DPP legislator urges Shih to call off his recall drive

CNA , TAIPEI

A group of artists, including famous photographer Hsieh Chun-teh, right, who holds an old campaign ad that he created for the president during his Taipei mayoral election campaign, yesterday back former Democratic Progressive Party chairman Shih Ming-teh's demand that the president resign.

PHOTO: SUNG CHIH-HSIUNG, TAIPEI TIMES

Democratic Progressive Party (DPP) Legislator Wang Shi-cheng (王世堅) called on former DPP chairman Shih Ming-teh (施明德) to halt his campaign to oust President Chen Shui-bian (陳水扁), which he said could only upset Chen's friends and hearten his enemies.
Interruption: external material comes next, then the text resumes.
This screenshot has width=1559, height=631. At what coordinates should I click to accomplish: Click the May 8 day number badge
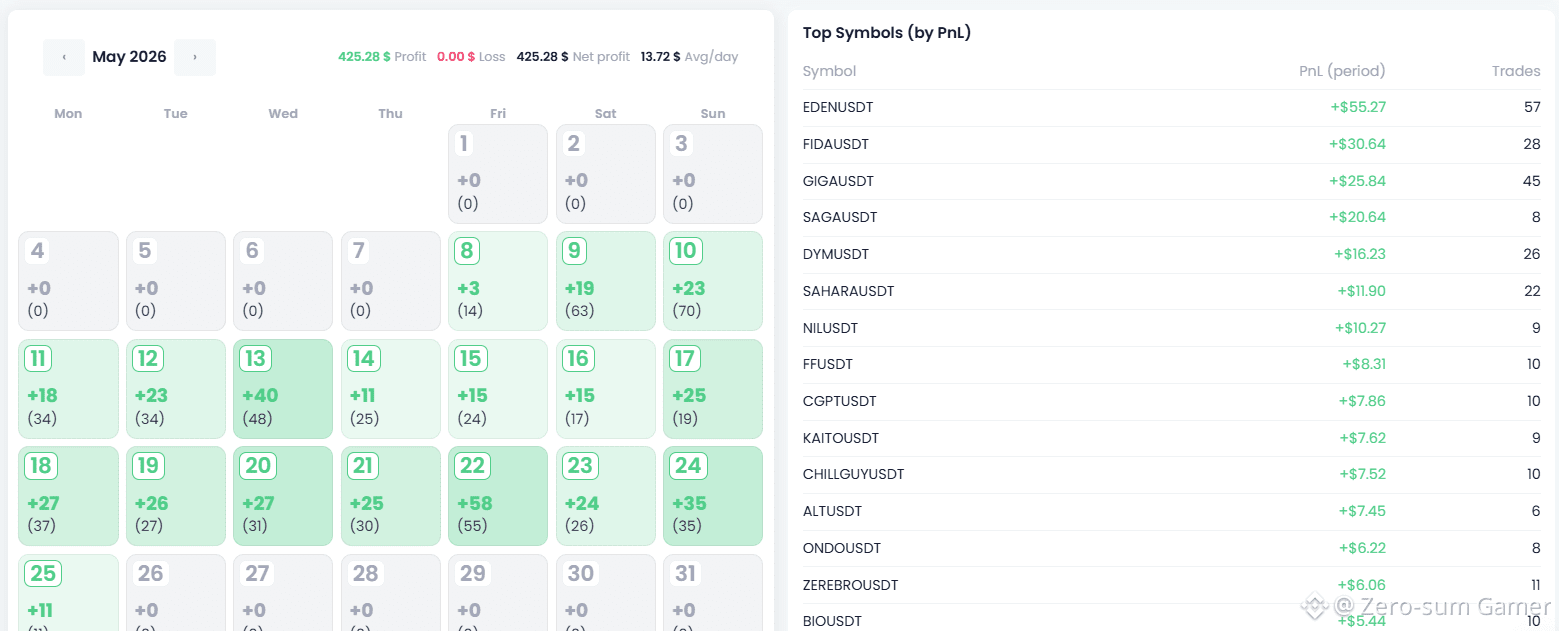click(467, 250)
Wang suspected that most of the people making donations to [Shih] were being driven by the Chinese Nationalist Party (KMT), noting that he based his speculation on rumors he had heard.

"The KMT recently made a huge fortune by selling its ill-gotten assets. It's a piece of cake for the party to ask its more than one million party members to contribute NT$100 each to Shih's fundraising account," the legislator said.
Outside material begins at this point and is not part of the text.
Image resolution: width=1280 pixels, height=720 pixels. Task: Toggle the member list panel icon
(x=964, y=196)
The legislator said that he admired Shih very much and didn't want to see him get hurt.

"Chairman Shih, please be careful that you don't accept the KMT's money. If not, it might destroy your reputation," Wang said.

In other related developments, the Democratic Action League, which has obtained a permit to use Ketagelan Boulevard on Sept. 9 and Sept. 10, said yesterday that it has invited supporters from Shih's "1 million people campaign to depose President Chen Shui-bian."

The league's convener Huang Kuang-kuo (黃光國) said since his group launched a "democracy night market" campaign at Chiang Kai-shek Memorial Hall on July 27, it has been engaged in a national campaign to drive the president out of office.

"We've been trying to stir people's social conscience, hoping they can rise above their political differences associated with the pan-blue and pan-green camps," Huang said.

Since the league and Shih's campaign share a common goal, Huang said his group would be happy to share the boulevard with Shih's supporters so more people can join forces and push for change in the nation's politics.

Huang said as the president appeared set on remaining in power, the league's national campaign would "wage a war of nerves" with Chen, a war Huang claimed would never cease until the president steps down.

Besides rallying on Ketagelan Boulevard in front of the Presidential Office, league members and supporters will also stroll past the president's Yushan residence to show their discontent with Chen, whose son-in-law and senior aides have been indicted on insider trading and other corruption charges.